> _Fragmento del texto_:
----------

Cuando aprendemos a amar, la alteridad no es la fuente del conflicto, sino la condición para el vínculo entre nosotros y los otros que, por supuesto, a veces podrá ser relajado y otras, no tanto. Y en el acto de amarnos unos a otros nos afirmamos cada uno en su propia identidad. Al amar y dedicarse a un hijo, la madre es más ella misma y también el hijo es más él mismo sintiéndose amado. La identidad se configura y enriquece por el vínculo amoroso donde la alteridad es vivida en comunión. Lo que amenaza mi identidad no es el hecho de que el otro sea otro, sino que estamos viviendo mal nuestra relación: eso es lo que me pone en riesgo o me mortifica. Por eso, antes de querer cambiar al otro, sería más fecundo construir con él un vínculo tan saludable como sea posible; de este modo los dos podremos ser nosotros mismos y convivir en paz. Por otra parte, el amor de uno a otro será la gran fuerza transformadora para convertirse no en lo que el otro quiere, sino en lo que cada uno está llamado a ser. Nuestra vocación personal es ir realizándonos por el amor que recibimos y que damos, viviendo estrechamente unidos unos con otros. Por eso, cuando hablo de respetar la alteridad, no me refiero a resignarnos tristemente a que el otro sea lo que es, presintiendo que nunca cambiará sus aspectos defectuosos. Asumir la alteridad y aceptar al otro tal como es representa el primer acto del amor a él, precisamente aquél que lo ayudará a crecer y ser más él mismo. El amor ayuda a cambiar a las personas pero nunca logrará convertirlas en lo que no son ni pueden ser.
Si el narcisismo actual ha hecho entrar en crisis los diversos vínculos amorosos en razón de una neurótica afirmación del “yo”, estoy convencido de que la “alteridad” es una clave espiritual y psicológica para poder vivir el amor que todos necesitamos y ser personas plenas y felices. Aprender a vivir la alteridad es dar un paso adelante en nuestra disposición para amar. Pongamos entonces nuestra mirada en los diversos otros de nuestra vida.

----------

[Ítems de un conjunto de datos]
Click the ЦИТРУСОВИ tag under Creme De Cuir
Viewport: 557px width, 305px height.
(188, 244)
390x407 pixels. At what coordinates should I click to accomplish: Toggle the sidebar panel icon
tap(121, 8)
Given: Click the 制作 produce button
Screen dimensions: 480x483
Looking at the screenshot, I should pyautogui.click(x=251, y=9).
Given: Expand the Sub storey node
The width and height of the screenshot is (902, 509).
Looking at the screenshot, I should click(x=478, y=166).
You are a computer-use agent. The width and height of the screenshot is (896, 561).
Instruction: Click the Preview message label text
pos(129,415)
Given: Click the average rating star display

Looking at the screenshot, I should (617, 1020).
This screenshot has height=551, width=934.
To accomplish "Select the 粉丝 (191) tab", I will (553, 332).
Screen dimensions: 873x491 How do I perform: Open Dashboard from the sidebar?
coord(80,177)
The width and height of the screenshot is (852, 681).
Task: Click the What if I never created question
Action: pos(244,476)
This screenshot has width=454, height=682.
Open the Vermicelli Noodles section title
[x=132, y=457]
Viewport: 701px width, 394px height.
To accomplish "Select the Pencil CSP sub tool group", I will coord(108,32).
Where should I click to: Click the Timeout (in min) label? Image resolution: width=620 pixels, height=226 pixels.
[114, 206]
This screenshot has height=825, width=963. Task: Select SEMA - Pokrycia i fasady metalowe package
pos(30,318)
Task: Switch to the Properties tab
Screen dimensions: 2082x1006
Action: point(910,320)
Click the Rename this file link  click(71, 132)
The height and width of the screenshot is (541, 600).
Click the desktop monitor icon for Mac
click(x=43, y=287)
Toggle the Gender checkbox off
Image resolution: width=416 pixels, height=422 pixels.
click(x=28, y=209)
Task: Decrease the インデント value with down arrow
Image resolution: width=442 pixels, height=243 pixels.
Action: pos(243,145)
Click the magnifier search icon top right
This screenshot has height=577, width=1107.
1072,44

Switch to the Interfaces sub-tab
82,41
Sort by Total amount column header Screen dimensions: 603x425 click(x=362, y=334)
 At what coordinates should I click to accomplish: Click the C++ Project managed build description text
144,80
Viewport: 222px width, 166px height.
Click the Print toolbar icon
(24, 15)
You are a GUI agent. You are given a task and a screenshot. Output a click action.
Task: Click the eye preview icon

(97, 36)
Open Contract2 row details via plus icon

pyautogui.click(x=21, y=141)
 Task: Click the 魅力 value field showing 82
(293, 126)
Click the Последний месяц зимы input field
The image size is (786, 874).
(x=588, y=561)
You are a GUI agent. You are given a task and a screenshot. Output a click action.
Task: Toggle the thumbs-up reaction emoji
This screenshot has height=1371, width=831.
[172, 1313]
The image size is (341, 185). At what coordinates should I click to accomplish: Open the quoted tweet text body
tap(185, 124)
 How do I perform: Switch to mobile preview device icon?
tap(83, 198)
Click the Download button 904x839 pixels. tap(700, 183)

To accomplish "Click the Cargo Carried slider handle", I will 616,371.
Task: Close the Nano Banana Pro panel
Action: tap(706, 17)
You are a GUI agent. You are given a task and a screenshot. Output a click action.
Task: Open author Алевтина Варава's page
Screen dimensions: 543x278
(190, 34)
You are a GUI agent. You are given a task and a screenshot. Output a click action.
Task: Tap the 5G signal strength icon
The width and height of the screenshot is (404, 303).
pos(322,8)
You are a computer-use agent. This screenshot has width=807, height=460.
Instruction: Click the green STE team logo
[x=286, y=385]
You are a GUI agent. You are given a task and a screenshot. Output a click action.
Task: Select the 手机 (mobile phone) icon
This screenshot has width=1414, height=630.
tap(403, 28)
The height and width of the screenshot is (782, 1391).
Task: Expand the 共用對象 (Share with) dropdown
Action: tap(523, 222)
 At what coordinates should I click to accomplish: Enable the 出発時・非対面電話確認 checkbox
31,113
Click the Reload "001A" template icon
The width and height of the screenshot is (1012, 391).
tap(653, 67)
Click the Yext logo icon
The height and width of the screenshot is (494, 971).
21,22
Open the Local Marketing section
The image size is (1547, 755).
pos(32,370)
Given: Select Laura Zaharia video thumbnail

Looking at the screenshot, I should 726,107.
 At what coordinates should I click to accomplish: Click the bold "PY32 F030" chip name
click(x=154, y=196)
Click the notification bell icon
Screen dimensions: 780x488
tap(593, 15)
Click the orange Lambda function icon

----------

> _Por hacer_:
Anota sin cambios el pasaje del texto sobre el amor y la alteridad: empieza en las palabras "Si el narcisismo" y termina después de "de nuestra vida.". No hace falta usar los ítems para nada.

> _Resultado esperado_:
Si el narcisismo actual ha hecho entrar en crisis los diversos vínculos amorosos en razón de una neurótica afirmación del “yo”, estoy convencido de que la “alteridad” es una clave espiritual y psicológica para poder vivir el amor que todos necesitamos y ser personas plenas y felices. Aprender a vivir la alteridad es dar un paso adelante en nuestra disposición para amar. Pongamos entonces nuestra mirada en los diversos otros de nuestra vida.